--- WHAT TO DO ---
Every record must be given again word for word; no picture belongs in the copy.

□ □ □ □ □

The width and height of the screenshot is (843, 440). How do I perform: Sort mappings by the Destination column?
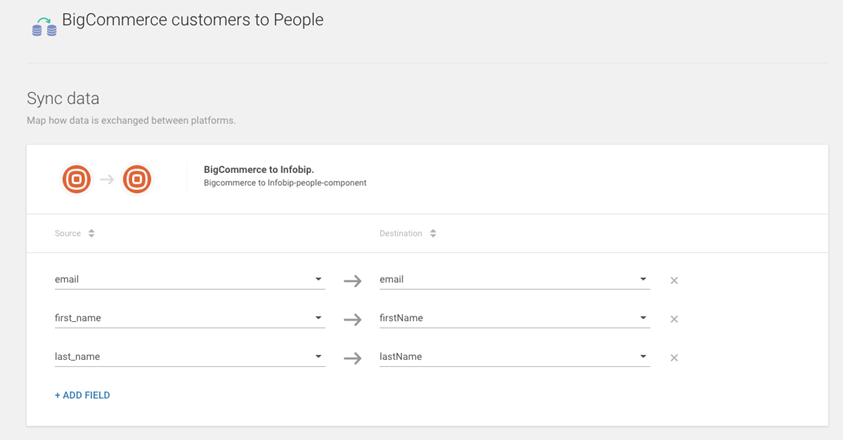[433, 234]
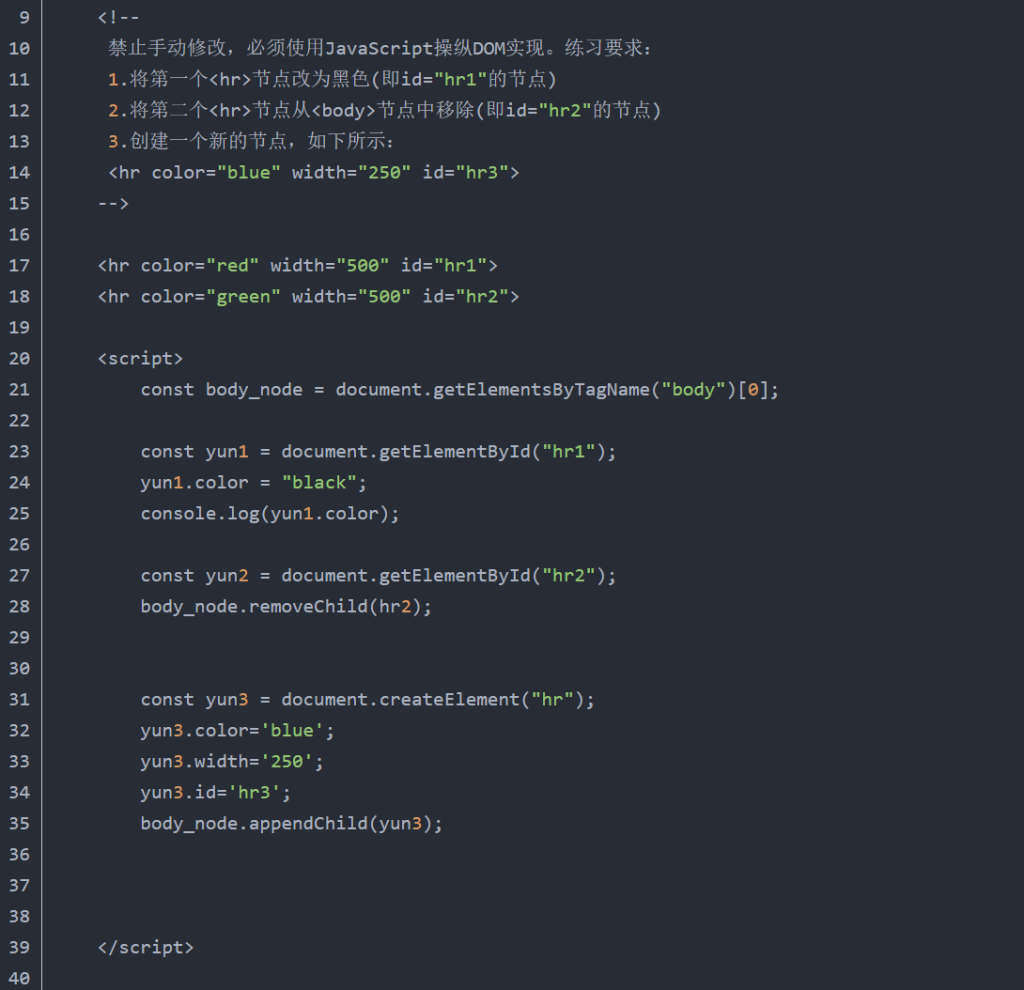1024x990 pixels.
Task: Click the comment opening marker <!--
Action: coord(119,17)
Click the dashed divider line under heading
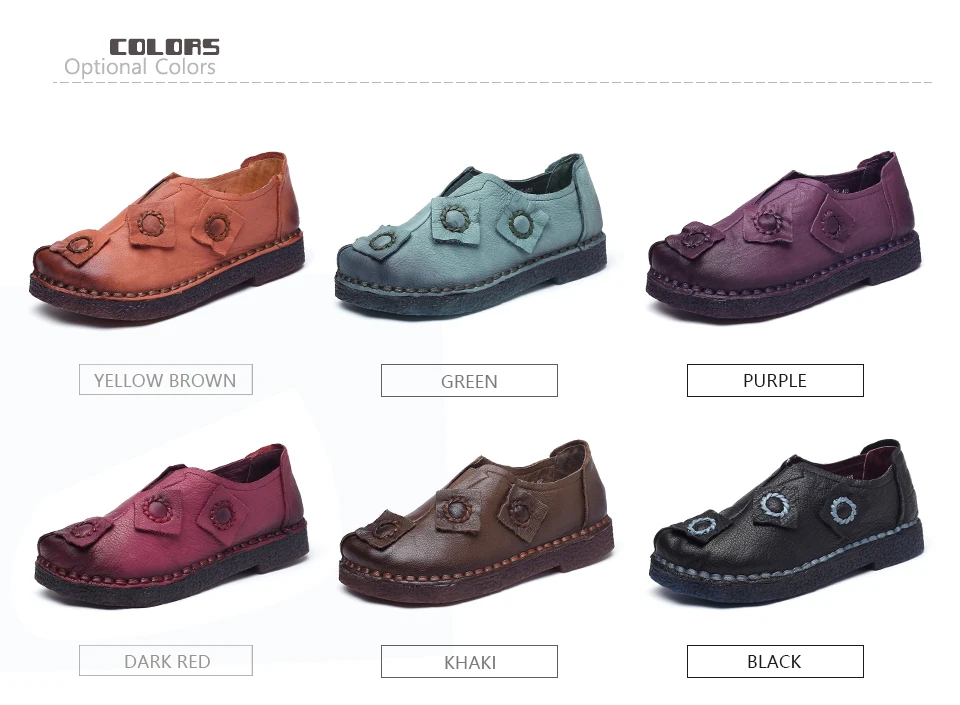960x705 pixels. point(493,82)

□ □ □ □ □

--- SOLUTION BELOW ---
The width and height of the screenshot is (843, 440). How do I perform: Sort mappings by the Destination column?
[433, 234]
1024x990 pixels.
Task: Click the comment opening marker <!--
Action: coord(119,17)
Click the dashed divider line under heading
960x705 pixels. point(493,82)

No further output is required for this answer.